▸ **Aim of the task**
Transcribe every entry word for word, but drop the pictures.

▸ **Data for this exercise**
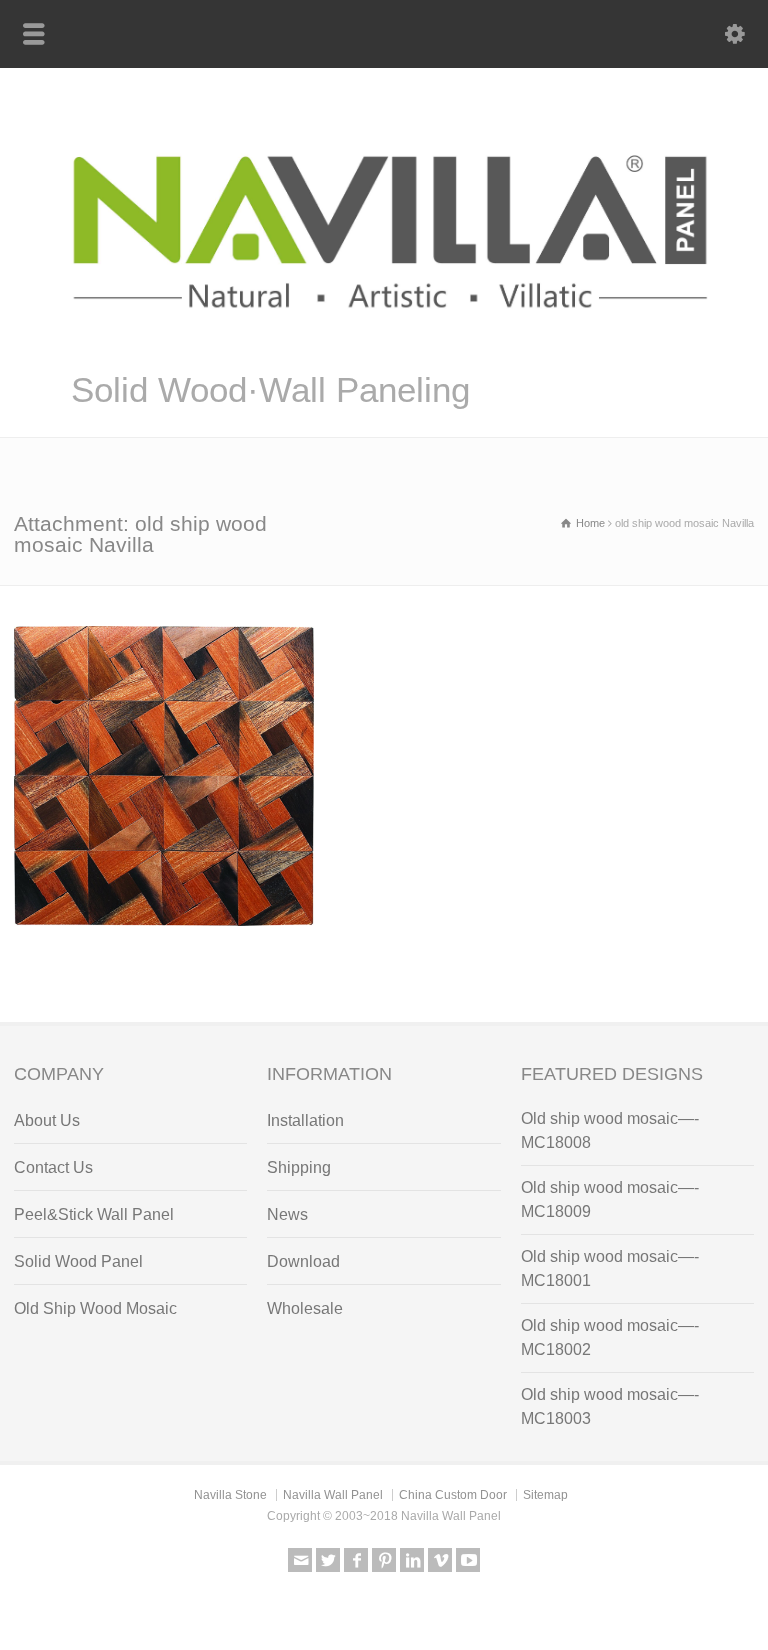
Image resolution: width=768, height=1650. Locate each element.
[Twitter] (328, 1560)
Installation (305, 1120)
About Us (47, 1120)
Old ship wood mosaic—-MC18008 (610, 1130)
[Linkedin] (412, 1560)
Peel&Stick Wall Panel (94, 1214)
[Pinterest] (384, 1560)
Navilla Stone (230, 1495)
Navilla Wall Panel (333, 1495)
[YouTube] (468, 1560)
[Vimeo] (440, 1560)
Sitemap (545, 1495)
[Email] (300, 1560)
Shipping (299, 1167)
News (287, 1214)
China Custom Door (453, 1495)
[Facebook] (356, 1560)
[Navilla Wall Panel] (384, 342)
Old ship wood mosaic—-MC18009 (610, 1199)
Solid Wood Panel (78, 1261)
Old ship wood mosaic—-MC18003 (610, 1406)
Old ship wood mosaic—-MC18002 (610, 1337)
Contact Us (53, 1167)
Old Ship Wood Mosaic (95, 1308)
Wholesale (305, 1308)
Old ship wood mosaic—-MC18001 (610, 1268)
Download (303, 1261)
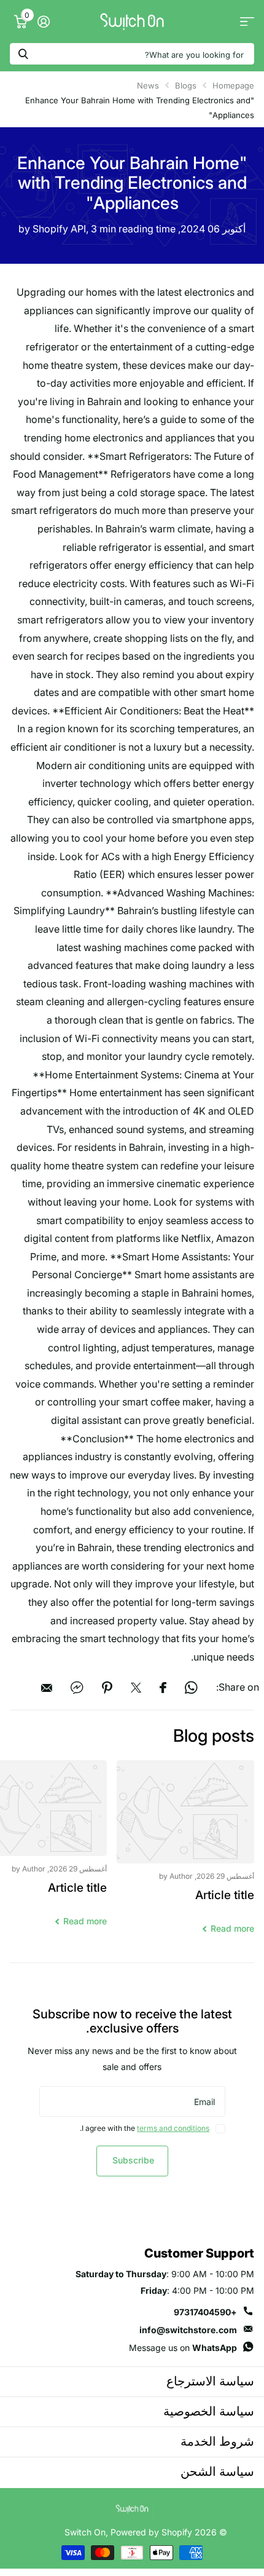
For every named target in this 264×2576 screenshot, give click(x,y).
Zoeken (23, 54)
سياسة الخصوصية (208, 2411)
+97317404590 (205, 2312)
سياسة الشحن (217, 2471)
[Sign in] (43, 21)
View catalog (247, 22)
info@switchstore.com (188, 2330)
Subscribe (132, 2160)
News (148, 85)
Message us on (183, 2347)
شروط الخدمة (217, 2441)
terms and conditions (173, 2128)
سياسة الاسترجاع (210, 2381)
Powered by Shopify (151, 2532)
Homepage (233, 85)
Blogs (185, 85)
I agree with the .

▸ **Task answer**
Image resolution: width=768, height=1650. Locate each element.
[Twitter] (328, 1560)
Installation (305, 1120)
About Us (47, 1120)
Old ship wood mosaic—-MC18008 (610, 1130)
[Linkedin] (412, 1560)
Peel&Stick Wall Panel (94, 1214)
[Pinterest] (384, 1560)
Navilla Stone (230, 1495)
Navilla Wall Panel (333, 1495)
[YouTube] (468, 1560)
[Vimeo] (440, 1560)
Sitemap (545, 1495)
[Email] (300, 1560)
Shipping (299, 1167)
News (287, 1214)
China Custom Door (453, 1495)
[Facebook] (356, 1560)
[Navilla Wall Panel] (384, 342)
Old ship wood mosaic—-MC18009 (610, 1199)
Solid Wood Panel (78, 1261)
Old ship wood mosaic—-MC18003 (610, 1406)
Old ship wood mosaic—-MC18002 (610, 1337)
Contact Us (53, 1167)
Old Ship Wood Mosaic (95, 1308)
Wholesale (305, 1308)
Old ship wood mosaic—-MC18001 (610, 1268)
Download (303, 1261)
For every named target in this 264×2576 screenshot, give click(x,y).
Zoeken (23, 54)
سياسة الخصوصية (208, 2411)
+97317404590 (205, 2312)
سياسة الشحن (217, 2471)
[Sign in] (43, 21)
View catalog (247, 22)
info@switchstore.com (188, 2330)
Subscribe (132, 2160)
News (148, 85)
Message us on (183, 2347)
شروط الخدمة (217, 2441)
terms and conditions (173, 2128)
سياسة الاسترجاع (210, 2381)
Powered by Shopify (151, 2532)
Homepage (233, 85)
Blogs (185, 85)
I agree with the .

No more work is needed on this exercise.